You’ve probably heard stories of people meeting the love of their life and wanting to be at least 15 feet away from them. Love blossoms in ways you wouldn’t expect, as do professional relationships. Just because someone’s in IT doesn’t mean they don’t know someone in PR. Connect with everyone.

3. Don’t talk about yourself—or your career—the entire time.

Have you ever gone out with someone who manages to tell you his (or her) whole life story in the span of a half-hour? It makes for a boring time.

When networking, ask questions. Show a real interest in each person you speak with. Don’t focus entirely on your career aspirations. People will remember you more if you add some life to the conversation. Ask whether they’re from Chicago. See if they’re Cub fans. Do they like cheese sandwiches?
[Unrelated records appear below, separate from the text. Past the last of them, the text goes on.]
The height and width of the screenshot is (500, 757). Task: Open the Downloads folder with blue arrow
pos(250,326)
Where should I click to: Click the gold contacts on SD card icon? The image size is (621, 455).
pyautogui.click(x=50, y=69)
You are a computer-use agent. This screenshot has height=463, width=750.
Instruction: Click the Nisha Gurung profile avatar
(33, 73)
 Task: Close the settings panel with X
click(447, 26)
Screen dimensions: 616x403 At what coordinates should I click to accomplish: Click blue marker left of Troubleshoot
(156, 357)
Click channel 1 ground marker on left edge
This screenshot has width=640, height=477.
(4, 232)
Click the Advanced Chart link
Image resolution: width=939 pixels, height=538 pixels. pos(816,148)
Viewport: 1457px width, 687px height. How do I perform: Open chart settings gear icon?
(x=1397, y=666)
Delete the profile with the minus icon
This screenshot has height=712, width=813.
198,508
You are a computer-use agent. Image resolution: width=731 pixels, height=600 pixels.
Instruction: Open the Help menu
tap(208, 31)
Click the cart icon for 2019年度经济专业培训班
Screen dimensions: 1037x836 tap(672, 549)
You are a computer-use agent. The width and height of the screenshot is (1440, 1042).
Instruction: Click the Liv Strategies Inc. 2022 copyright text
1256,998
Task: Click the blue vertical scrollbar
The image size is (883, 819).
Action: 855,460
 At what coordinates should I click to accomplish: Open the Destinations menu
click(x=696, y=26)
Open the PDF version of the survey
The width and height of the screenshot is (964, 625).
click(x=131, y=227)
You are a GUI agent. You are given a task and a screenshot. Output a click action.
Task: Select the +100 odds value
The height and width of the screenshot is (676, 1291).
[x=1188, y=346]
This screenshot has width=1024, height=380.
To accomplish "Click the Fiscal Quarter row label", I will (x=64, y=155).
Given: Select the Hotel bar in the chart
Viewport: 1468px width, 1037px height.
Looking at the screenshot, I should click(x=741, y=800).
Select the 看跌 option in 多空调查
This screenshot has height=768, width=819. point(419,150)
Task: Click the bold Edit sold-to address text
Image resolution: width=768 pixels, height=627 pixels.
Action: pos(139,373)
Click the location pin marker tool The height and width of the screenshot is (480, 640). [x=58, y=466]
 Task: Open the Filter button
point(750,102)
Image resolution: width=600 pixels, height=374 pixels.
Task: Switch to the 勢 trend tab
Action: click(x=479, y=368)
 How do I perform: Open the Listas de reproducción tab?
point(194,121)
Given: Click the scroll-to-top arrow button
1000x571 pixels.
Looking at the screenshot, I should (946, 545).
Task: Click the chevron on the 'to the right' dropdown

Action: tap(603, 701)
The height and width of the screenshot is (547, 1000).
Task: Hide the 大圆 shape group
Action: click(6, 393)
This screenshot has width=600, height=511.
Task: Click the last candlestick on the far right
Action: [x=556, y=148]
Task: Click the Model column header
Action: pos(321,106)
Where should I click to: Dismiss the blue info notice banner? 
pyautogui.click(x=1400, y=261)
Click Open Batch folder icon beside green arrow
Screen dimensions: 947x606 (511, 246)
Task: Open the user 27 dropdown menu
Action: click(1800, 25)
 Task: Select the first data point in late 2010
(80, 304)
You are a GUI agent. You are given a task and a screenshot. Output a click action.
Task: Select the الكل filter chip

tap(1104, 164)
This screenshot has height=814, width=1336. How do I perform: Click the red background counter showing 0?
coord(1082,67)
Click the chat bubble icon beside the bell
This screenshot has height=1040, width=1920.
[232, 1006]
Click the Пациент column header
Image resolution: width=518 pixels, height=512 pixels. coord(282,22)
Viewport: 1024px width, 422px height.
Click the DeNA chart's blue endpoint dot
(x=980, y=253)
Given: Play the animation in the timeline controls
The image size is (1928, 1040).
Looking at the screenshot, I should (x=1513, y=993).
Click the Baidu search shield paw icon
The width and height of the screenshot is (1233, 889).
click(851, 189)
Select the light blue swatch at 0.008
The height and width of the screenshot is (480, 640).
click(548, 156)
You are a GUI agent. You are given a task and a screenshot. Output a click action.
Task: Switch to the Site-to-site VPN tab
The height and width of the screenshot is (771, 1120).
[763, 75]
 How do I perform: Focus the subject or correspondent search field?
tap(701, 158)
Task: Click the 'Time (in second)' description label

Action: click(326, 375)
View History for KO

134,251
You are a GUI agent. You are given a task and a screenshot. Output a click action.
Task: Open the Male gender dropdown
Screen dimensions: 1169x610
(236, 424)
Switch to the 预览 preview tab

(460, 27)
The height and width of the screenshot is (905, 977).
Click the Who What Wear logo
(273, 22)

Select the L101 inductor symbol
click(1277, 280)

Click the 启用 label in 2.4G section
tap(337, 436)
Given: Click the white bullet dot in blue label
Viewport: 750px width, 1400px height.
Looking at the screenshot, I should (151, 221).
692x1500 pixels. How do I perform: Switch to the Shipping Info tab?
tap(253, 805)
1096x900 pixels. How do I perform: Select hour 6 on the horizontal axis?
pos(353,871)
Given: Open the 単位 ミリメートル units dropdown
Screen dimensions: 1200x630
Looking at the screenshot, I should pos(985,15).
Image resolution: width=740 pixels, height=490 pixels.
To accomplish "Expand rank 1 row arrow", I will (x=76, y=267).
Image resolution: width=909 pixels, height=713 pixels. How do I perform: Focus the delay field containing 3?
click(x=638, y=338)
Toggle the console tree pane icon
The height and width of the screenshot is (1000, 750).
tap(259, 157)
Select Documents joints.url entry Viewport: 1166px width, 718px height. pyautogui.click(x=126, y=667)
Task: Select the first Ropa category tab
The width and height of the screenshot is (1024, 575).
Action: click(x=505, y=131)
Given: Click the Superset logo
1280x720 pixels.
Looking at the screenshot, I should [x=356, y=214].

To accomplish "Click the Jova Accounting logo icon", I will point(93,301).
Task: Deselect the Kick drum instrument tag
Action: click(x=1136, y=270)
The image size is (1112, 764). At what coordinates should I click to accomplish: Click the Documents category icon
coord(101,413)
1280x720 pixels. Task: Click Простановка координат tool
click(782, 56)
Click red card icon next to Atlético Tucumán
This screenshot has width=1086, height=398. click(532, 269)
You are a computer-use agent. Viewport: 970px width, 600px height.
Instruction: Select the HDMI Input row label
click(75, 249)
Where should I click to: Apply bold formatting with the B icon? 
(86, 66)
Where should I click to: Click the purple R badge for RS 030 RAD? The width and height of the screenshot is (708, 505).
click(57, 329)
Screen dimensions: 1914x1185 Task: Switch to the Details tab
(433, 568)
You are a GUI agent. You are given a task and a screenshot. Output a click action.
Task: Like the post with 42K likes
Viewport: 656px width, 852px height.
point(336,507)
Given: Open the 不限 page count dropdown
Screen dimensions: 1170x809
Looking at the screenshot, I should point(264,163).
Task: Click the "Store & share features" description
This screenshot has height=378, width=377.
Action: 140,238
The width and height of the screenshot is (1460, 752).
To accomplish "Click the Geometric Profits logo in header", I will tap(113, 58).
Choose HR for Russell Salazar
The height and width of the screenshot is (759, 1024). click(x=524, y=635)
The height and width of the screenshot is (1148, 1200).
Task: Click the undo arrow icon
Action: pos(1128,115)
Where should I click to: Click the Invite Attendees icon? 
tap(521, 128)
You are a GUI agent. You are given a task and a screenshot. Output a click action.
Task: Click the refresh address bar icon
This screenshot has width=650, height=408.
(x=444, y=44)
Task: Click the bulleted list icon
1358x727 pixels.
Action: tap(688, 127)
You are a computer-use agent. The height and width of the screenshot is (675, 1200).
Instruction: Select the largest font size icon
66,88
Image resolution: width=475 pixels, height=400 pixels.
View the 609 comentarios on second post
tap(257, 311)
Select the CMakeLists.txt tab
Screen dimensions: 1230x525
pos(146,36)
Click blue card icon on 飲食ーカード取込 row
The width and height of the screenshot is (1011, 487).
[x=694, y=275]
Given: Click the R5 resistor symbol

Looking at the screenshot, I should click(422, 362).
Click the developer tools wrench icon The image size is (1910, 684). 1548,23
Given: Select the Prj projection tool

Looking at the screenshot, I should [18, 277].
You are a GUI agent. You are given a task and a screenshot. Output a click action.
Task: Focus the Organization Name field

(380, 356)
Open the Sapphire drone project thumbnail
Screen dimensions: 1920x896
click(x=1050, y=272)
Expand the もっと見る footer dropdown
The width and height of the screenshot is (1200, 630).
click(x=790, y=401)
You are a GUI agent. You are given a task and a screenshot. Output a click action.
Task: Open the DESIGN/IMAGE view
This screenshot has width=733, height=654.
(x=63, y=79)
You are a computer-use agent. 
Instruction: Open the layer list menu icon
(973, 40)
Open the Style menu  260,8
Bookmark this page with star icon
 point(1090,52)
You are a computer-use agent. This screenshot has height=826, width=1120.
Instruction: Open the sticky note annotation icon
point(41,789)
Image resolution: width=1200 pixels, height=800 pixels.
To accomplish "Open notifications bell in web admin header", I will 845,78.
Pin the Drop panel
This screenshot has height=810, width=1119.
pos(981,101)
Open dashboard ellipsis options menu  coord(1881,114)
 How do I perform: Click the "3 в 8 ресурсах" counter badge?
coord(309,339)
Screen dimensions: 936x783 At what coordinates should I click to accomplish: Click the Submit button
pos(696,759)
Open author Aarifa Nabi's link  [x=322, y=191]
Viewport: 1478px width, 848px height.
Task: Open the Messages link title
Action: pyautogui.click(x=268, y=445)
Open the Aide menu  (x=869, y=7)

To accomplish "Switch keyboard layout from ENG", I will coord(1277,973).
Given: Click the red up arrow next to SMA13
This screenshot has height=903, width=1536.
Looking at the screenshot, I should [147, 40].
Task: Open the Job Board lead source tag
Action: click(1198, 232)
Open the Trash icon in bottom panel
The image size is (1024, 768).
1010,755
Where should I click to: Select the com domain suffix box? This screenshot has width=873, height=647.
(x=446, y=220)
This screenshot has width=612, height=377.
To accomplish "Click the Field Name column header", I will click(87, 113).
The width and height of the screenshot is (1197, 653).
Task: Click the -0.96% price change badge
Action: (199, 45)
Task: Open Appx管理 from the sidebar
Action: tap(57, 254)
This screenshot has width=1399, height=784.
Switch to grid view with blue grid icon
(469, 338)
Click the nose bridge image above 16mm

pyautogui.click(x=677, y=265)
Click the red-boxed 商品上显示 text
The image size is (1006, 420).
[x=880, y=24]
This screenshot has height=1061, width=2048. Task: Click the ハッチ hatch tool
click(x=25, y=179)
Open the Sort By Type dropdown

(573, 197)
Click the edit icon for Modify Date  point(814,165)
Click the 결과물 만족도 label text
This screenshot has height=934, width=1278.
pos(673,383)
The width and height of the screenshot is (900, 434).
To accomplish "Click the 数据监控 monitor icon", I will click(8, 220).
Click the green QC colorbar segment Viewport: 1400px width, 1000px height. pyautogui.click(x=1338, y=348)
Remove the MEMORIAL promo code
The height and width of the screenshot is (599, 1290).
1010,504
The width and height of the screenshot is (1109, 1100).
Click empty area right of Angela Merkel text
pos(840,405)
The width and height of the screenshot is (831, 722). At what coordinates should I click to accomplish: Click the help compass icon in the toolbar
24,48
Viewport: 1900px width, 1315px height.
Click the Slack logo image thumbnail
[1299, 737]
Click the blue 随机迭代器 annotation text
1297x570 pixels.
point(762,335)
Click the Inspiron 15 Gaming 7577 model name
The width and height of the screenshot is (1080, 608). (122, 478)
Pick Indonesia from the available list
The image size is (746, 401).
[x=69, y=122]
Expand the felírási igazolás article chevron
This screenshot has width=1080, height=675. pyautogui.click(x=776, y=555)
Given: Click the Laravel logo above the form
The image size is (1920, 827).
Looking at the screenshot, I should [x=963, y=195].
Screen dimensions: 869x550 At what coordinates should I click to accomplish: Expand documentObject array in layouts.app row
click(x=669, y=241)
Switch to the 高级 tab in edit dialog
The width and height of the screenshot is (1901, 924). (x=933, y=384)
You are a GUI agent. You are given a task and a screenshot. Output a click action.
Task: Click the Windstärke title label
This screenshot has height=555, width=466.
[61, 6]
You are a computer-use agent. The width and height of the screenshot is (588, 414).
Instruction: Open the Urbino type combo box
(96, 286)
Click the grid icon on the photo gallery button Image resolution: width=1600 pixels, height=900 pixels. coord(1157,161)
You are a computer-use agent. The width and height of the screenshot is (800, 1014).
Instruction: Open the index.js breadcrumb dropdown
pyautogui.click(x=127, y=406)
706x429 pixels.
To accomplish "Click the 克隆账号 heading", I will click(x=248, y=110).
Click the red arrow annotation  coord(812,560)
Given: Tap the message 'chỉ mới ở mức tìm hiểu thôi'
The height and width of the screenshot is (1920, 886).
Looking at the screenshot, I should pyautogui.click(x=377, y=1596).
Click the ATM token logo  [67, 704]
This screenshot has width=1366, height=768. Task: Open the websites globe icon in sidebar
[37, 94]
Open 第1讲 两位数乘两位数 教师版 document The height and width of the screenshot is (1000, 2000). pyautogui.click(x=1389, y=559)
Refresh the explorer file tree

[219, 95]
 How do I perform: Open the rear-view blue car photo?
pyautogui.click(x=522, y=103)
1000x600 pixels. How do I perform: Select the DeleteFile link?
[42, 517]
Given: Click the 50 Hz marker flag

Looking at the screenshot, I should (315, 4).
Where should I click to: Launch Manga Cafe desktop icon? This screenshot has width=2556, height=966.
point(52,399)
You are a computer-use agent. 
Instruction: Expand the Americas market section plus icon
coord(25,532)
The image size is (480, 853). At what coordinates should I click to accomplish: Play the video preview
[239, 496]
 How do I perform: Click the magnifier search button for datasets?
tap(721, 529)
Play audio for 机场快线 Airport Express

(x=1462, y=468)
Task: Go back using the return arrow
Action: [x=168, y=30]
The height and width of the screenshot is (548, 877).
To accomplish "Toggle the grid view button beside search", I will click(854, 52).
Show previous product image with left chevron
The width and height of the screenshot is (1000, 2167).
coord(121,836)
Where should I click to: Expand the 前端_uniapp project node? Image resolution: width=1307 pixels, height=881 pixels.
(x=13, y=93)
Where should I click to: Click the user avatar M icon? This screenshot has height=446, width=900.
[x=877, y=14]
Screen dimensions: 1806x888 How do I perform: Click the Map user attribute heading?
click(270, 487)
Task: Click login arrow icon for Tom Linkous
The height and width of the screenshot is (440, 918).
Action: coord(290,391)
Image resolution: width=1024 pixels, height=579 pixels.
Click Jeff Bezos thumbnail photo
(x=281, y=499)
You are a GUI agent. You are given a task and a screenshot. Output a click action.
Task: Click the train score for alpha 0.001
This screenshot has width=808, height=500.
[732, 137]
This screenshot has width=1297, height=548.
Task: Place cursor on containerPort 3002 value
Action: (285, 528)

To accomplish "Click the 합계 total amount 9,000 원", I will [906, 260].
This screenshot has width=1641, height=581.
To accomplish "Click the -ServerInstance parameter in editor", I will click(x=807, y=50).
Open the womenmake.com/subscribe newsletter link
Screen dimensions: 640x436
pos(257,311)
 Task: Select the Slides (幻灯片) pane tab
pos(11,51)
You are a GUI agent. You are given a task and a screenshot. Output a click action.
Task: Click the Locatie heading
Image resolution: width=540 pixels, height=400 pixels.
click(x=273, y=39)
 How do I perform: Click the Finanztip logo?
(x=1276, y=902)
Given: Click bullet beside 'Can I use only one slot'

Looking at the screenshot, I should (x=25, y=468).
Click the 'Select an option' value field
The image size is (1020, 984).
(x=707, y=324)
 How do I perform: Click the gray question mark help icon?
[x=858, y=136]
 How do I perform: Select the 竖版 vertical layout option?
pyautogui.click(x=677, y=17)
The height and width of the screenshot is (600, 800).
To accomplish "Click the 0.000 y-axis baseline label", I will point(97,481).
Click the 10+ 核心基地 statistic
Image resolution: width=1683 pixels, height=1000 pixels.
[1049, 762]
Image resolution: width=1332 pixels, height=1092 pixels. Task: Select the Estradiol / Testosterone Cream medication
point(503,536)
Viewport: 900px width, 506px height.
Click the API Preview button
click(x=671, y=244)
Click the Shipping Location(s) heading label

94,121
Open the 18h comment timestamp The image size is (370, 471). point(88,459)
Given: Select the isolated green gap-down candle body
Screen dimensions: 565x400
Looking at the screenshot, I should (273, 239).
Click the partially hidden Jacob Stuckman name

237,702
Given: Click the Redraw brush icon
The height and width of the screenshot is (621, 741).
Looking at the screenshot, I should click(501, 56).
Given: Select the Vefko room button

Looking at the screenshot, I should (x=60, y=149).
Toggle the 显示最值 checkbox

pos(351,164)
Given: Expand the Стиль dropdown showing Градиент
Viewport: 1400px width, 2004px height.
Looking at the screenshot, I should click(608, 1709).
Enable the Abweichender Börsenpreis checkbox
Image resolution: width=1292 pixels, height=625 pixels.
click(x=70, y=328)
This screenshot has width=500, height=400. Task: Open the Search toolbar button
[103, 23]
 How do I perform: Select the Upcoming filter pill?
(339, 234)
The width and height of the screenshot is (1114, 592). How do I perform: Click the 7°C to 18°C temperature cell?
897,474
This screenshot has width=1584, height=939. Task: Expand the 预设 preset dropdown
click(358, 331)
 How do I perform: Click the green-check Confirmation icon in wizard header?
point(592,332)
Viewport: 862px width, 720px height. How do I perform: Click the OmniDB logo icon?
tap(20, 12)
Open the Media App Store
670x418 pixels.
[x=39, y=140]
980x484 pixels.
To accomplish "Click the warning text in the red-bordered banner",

Remember, (appropriate) humor is almost always appreciated.

4. Make sure you let them know what you can do for them.

Minds out of the gutter, everyone.

You’re unlikely to go on a second date with someone if they don’t bring something to the table. Same goes for networking. You can’t expect someone to help you with your career if you’ve only asked and haven’t given anything.

Just because you’re a burgeoning whatever doesn’t mean you don’t have something to offer. If they’re also looking for work, offer to play matchmaker and let them connect with you on LinkedIn. They might remember you for helping them and introduce you to your future employer.

If you connect with someone who has a job, find out their interests. Do they love going out to new bars and restaurants in Chicago? Introduce them to your friend who started www.MyDrinkOn.com.

5. Listen.

I can tell when someone’s zoning out while I’m talking to them. It happens—but don’t be the person who does this at events. Listen to the people. Engage them in interesting conversations and, after meeting them, write down these three things on the business card they gave you:

• The name, date, and location of the networking event;
• How you can help them, and how they can help you;
• A fun tidbit (you both wish Chia pets would make a comeback) from your conversation with them.

6. Always say, “thank you.”

If someone takes you on a nice date, etiquette suggests that you thank them. After a networking event, gather all the business cards you’ve received and email (or tweet, or connect with via LinkedIn—be sure to personalize your LinkedIn message) each and every person you met to thank them for taking the time to connect with you. Remind them who you are and where you met, and insert a fun tidbit from your conversation.

How do I know these techniques work?

Six months ago, I met an IT recruiter at a networking event that looked like a total bust in Wicker Park. He and I talked about my career goals, wine, and Chicago. I sent him an email thanking him for his time, and he connected me with a woman in PR, who invited me to a brunch where I met @StaciTara, who invited me to a Ragan Communications networking event at The Playground.

There, I met @iquotesometimes and @RaganReporter, who suggested I apply for a position at Ragan. Shortly after, @StaciTara was hired at Ragan. Between @iquotesometimes, @raganreporter, and @StaciTara, I built a network that led me to a brunch with the CEO, who is now my boss.

It wouldn’t have happened if I hadn’t reached out to the IT recruiter at a seemingly hopeless networking event in Wicker Park.

Don’t worry, I thanked him, too.

Samantha Hosenkamp is Ragan Communication’s social media editor.